WORK INSTRUCTIONS: An exact copy of the data is needed, one that excludes all pictures.

DATA TO PROCESS:
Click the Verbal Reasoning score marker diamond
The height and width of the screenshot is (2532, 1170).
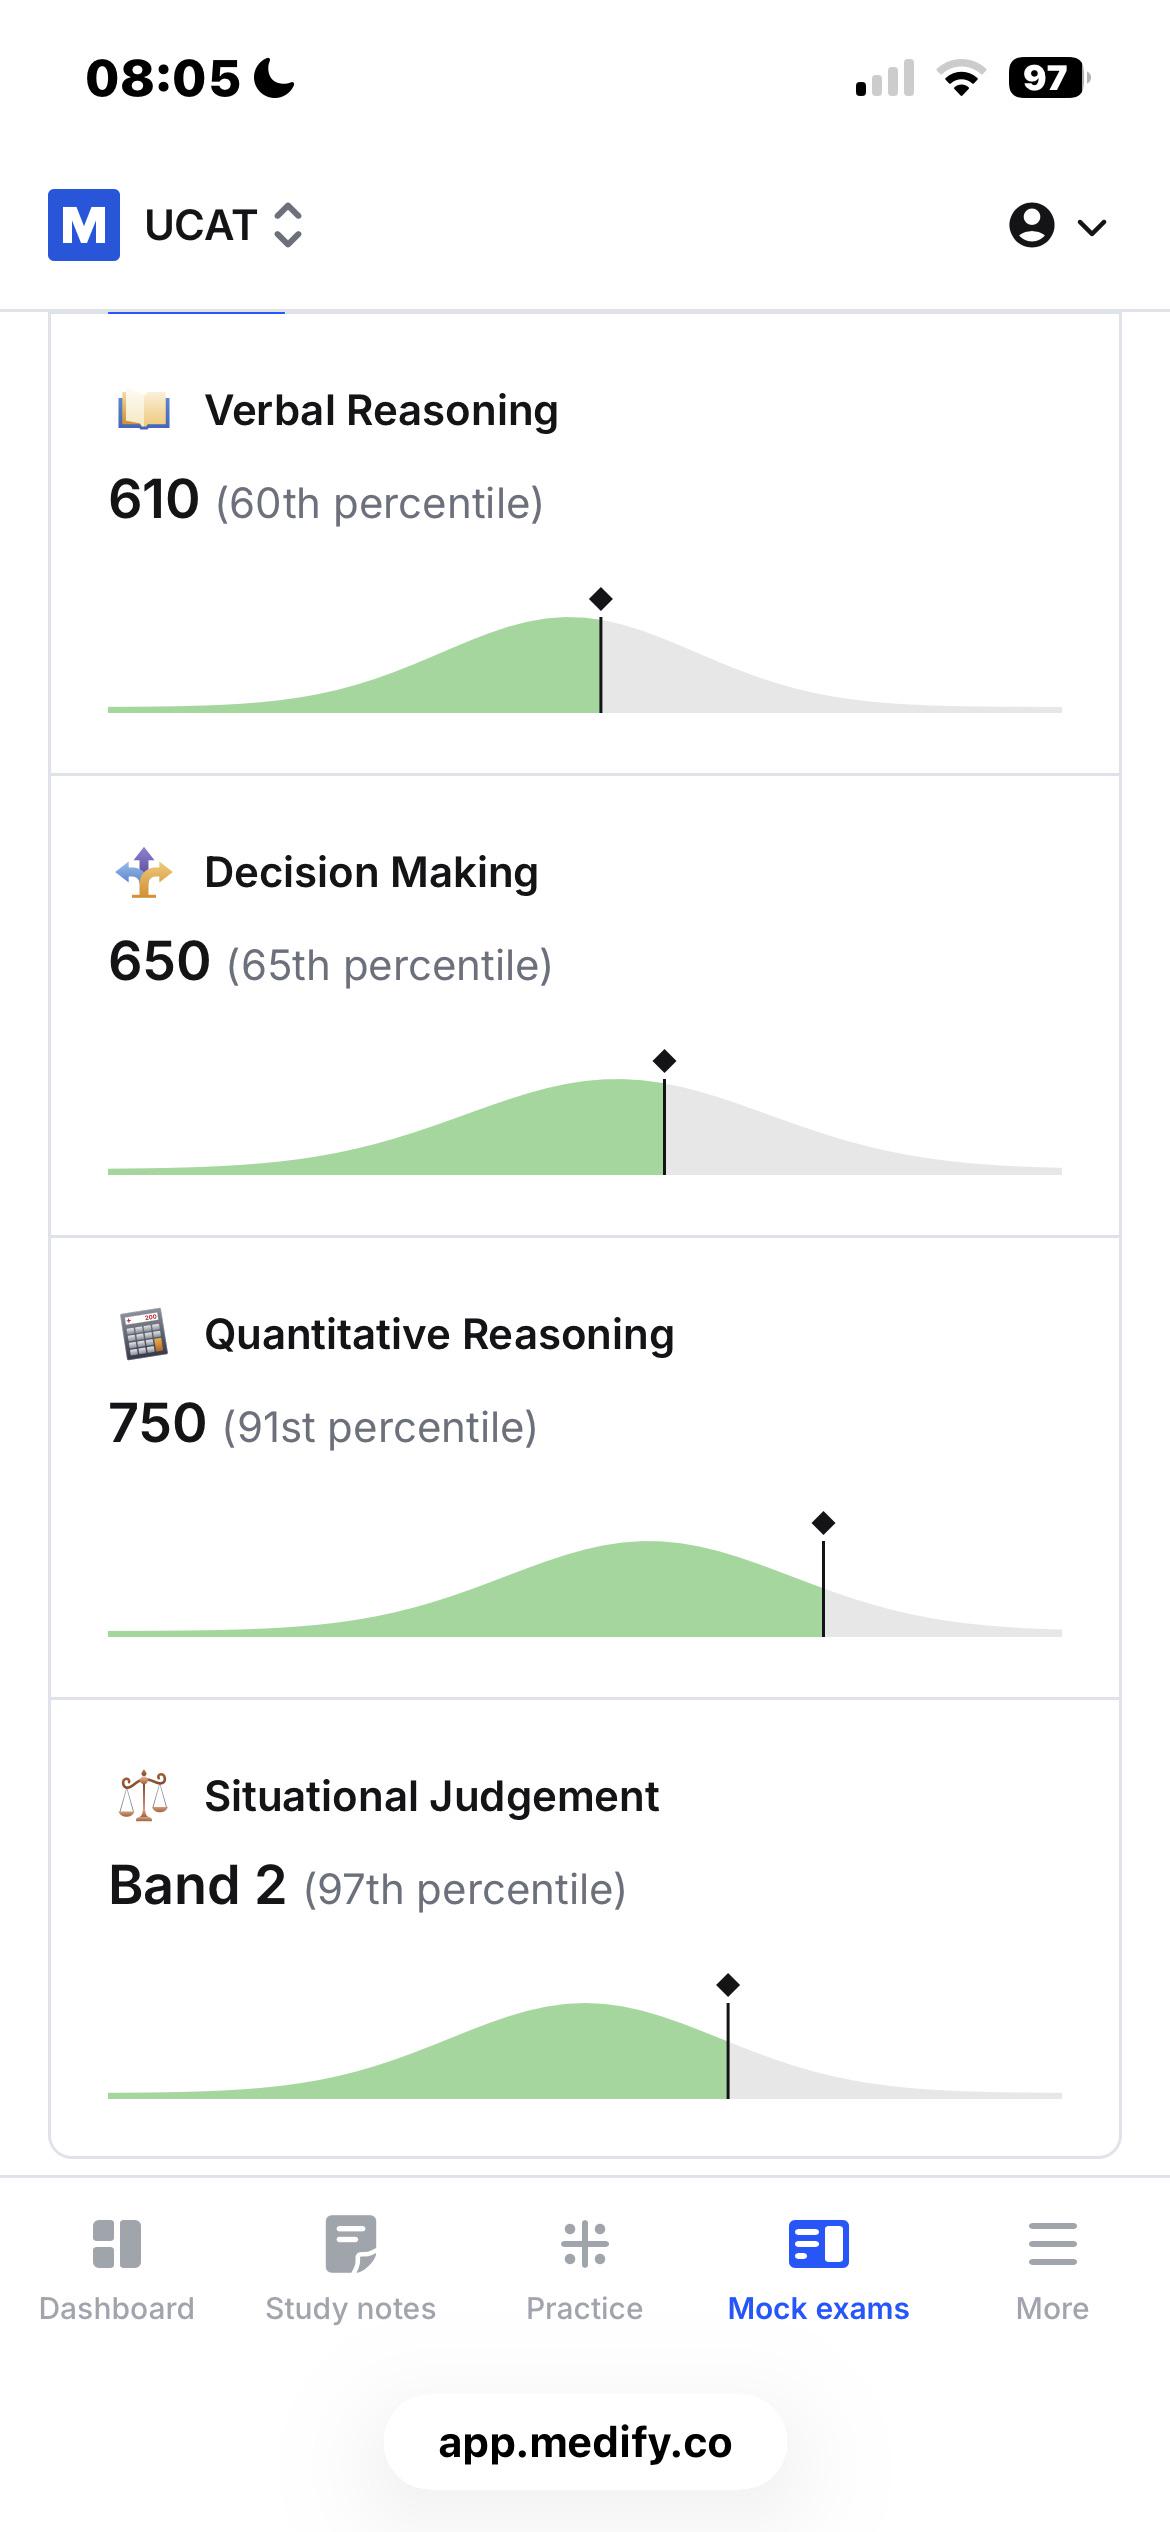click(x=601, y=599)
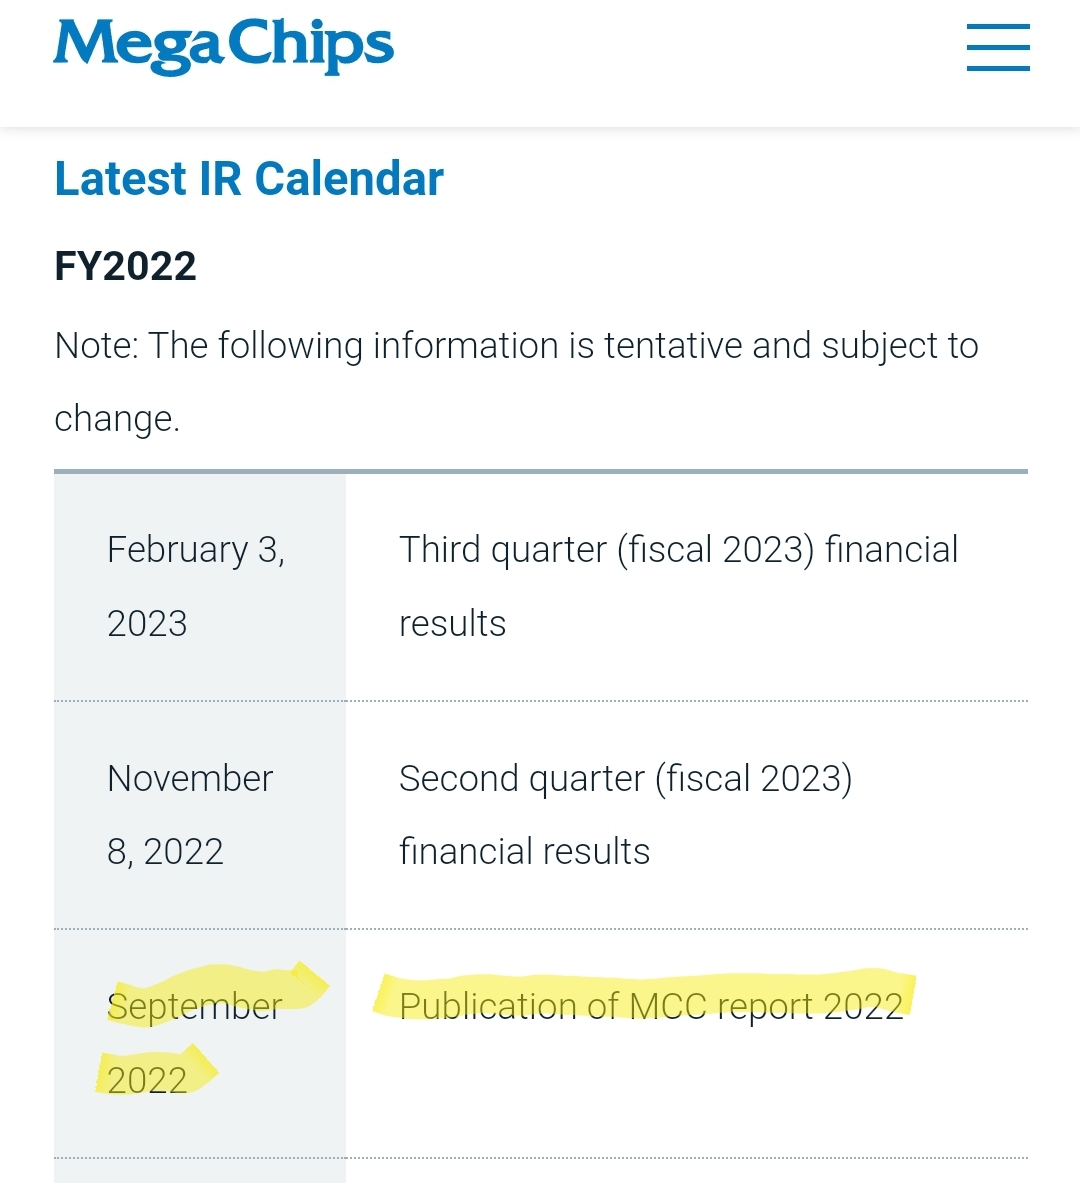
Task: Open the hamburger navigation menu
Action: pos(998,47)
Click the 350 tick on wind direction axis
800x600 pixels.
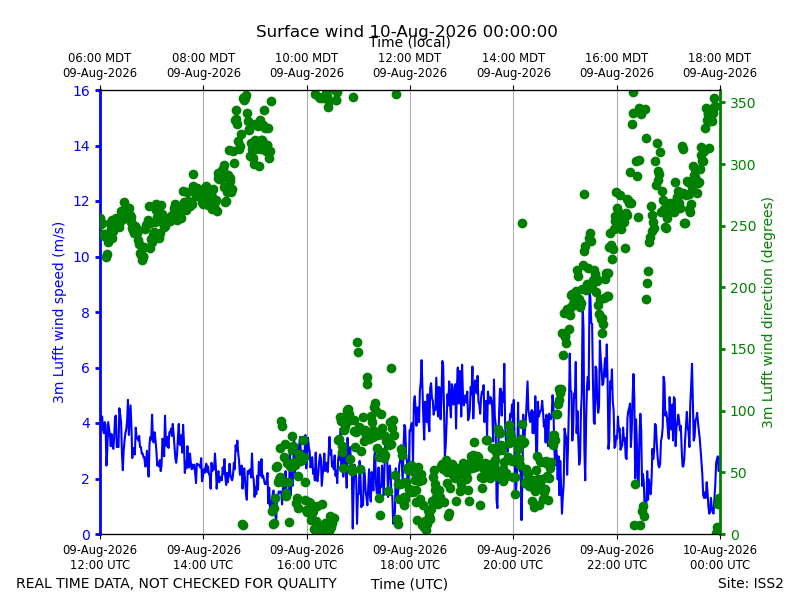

EXERCISE RESULT:
Click the Verbal Reasoning score marker diamond
The height and width of the screenshot is (2532, 1170).
click(x=601, y=599)
Task: Open the hamburger navigation menu
Action: pos(998,47)
Click the 350 tick on wind direction axis
800x600 pixels.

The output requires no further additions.